In the Name of What?

I picked up a book in New York called Naked City: The Death and Life of Authentic Urban Places by sociologist Sharon Zukin. The title is a take-off of Jane Jacobs’ The Death and Life of Great American Cities, which I’ve mentioned a few times already on this blog.

Zukin analyzes the latest selling feature of urban spaces in today’s city – authenticity. We visit certain places in the name of authenticity. Authenticity has become an experience more than a characteristic, and can be said about objects and places as much as about people.

Some New York places that Zukin mentions as offering this experience of authenticity are Union Square and the East Village. Despite the gentrification these areas have experienced over the years, these spaces with their small-scale restaurants and boutiques package a local, hip, and bohemian flavour for middle-class consumption. As Zukin says, people gravitate to these places to “inhale the aura of a radical, intellectual, and artistic past . . . An authentic experience of local character becomes a local brand.”

Reluctantly, I admit that this describes my attraction to these places. I say reluctantly because who wants to confess to being part of the phenomenon that helps destroys authenticity by consuming it? Yet the chance to inhale or soak up an authentic experience of local culture explains my visit to these places, and perhaps even my desire to buy a “local” or “authentic” book about New York while in New York, and not just from anywhere in New York, but from The Strand – an independent bookstore known for its rare and out-of print books located in the East Village, of course.

I was pleasantly surprised to read Zukin including herself as a consumer of the “local,” seeing that academics can sometimes think they’re immune from the critiques they often give.
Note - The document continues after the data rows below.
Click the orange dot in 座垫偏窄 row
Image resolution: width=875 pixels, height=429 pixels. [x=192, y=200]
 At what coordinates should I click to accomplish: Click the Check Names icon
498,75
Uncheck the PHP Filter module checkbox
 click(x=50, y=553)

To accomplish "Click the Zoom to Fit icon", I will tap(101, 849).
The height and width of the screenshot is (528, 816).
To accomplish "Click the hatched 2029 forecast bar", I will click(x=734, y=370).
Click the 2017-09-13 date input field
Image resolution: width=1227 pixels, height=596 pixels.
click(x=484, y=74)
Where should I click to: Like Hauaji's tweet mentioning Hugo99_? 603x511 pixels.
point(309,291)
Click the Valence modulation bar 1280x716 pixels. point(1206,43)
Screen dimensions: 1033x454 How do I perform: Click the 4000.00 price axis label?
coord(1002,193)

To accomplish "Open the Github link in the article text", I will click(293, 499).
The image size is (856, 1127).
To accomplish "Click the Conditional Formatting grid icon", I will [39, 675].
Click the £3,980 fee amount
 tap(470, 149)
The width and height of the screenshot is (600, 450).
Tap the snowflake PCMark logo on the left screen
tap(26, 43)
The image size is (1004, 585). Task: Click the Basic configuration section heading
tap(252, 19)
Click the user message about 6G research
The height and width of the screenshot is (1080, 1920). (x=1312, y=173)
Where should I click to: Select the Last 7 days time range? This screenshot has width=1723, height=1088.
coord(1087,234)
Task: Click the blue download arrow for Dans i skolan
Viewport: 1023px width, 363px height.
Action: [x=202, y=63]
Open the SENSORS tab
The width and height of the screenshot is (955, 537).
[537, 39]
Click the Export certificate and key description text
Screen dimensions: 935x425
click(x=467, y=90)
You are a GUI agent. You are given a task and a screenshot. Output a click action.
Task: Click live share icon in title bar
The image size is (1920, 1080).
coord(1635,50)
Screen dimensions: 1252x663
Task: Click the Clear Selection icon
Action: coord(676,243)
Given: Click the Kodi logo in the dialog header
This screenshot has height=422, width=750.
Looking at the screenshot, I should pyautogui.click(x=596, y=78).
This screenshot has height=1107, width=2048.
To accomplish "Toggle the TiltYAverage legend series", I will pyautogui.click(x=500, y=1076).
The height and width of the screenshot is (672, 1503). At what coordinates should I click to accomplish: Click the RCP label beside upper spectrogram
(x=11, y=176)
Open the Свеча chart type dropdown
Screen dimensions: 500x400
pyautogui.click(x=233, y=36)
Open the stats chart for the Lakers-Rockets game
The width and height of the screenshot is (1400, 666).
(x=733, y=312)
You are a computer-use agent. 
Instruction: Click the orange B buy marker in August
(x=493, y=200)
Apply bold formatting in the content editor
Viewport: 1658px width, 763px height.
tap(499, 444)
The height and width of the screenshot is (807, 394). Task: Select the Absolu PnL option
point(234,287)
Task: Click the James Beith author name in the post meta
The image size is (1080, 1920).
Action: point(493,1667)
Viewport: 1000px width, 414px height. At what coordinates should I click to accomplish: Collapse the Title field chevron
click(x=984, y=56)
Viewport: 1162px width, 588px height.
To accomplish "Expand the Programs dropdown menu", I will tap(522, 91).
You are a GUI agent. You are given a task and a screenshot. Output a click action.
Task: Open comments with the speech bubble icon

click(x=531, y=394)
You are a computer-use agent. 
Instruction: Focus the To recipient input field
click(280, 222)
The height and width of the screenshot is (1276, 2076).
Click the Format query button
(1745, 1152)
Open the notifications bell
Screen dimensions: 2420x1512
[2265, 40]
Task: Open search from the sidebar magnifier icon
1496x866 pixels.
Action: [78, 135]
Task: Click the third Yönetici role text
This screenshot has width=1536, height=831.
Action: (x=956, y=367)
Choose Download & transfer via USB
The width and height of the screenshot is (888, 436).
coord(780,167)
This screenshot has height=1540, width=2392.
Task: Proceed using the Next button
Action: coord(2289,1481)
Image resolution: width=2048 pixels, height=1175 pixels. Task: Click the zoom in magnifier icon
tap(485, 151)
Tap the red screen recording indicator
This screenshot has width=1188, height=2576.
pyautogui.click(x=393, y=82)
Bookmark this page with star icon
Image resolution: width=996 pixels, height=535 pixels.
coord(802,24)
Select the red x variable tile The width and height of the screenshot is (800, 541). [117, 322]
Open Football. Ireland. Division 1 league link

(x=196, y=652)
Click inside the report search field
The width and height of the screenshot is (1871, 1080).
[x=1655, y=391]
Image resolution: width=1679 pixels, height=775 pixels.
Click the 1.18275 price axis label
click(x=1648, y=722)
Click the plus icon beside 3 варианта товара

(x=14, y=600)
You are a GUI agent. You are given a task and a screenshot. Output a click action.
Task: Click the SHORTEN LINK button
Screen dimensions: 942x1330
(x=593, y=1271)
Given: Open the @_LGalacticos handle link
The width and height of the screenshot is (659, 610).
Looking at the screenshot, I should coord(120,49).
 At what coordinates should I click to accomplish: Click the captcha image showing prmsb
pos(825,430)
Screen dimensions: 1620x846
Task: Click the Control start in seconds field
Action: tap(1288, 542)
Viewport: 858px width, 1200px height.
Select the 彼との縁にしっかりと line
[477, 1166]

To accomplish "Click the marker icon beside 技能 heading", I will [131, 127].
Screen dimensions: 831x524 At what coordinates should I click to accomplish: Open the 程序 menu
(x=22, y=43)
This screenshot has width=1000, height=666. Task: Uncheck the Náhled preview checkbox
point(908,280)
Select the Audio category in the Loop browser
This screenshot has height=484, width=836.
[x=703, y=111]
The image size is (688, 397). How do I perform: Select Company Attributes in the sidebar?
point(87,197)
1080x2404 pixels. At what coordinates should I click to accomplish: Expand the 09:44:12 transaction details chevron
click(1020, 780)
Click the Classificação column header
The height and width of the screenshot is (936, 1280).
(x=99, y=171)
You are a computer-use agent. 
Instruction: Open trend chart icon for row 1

She lives near Union Square and frequents its bustling Greenmarket that operates four days of the week. Reflecting on the park, she comments: One “like[s] to think [it is] an endless arcade of possibilities, reflecting and refining city dwellers’ creative ability to shape their own, spontaneous social space. Yet this high degree of face-to-face sociability hides a paradox, for the public space of Union Square is controlled by a private group of the biggest property owners in the neighborhood.”

That was news to me, and something I wouldn’t be able to guess just by looking at the park, which has the appearance of a very public space. But that’s exactly the illusion. Zukin states that “the vitality of Union Square is really a sign of the city government’s defeat by the public’s expectations.” Why a defeat? Because this so-called “public” space is actually privately owned. What’s the advantage of private ownership? Safety is a big reason – privately hired security guards and cleaners keep the park open and accessible to multiple users – but not all users. Zukin notes that control strategies in the park exclude certain groups, usually homeless people, street vendors, or street artists who have no other place to go. This relates to my previous post “Whose Space is it Anyway?” about my experience in Victoria a few months ago.  In the name of a clean, safe space for the public, the public gains a space that paradoxically isn’t so public.

In the name of safe space. Talking about “safe space” reminds me of a sign that I photographed at the entrance to the Occupy Ottawa movement that was setting up camp around mid-October.

The sign declares that this park is a safe space based on inclusion, diversity, and lack of discrimination. Being a former literature student, I love thinking about words and the implications they have. Going back to Zukin’s book, this park though – or any park for that matter – has the potential to become “safe” in the way that Zukin is using when she talks about why people generally like the safe and privately-managed space of Union Square Park. When she says the public gains the use of a clean, safe space (while simultaneously losing control over it) – this same “safe” does not imply diversity, but rather, the exclusion of diversity. Safe in this context means safety from the threat of danger and difference, from risky interactions with the “other,” from people sleeping on park benches and from walls covered in graffiti, which lower property values and detract from businesses in the area.

In her own words, “Privatized public space, in other words, tends to reinforce social inequality. Exclusion of some social groups from public space weakens the diversity of experiences and contacts that define urban life. It makes the centers of cities more like the premier privately owned public space of our time, the suburban shopping mall: clean, safe, and predictable.”

That’s a comparison I didn’t expect and which, quite frankly, scares me. I fear the day that parks, which are the epitome of public space, come to mean “safe” in the way that suburban shopping malls are viewed as safe – because of their sterility and exclusion of certain social classes. As I have not been the first nor the last to observe, The Occupy Movement seems a little shrouded in mystery as to what they are naming or claiming, but their occupations of public spaces at least speak to the importance of claiming the right to space that is safe insofar as it is truly public.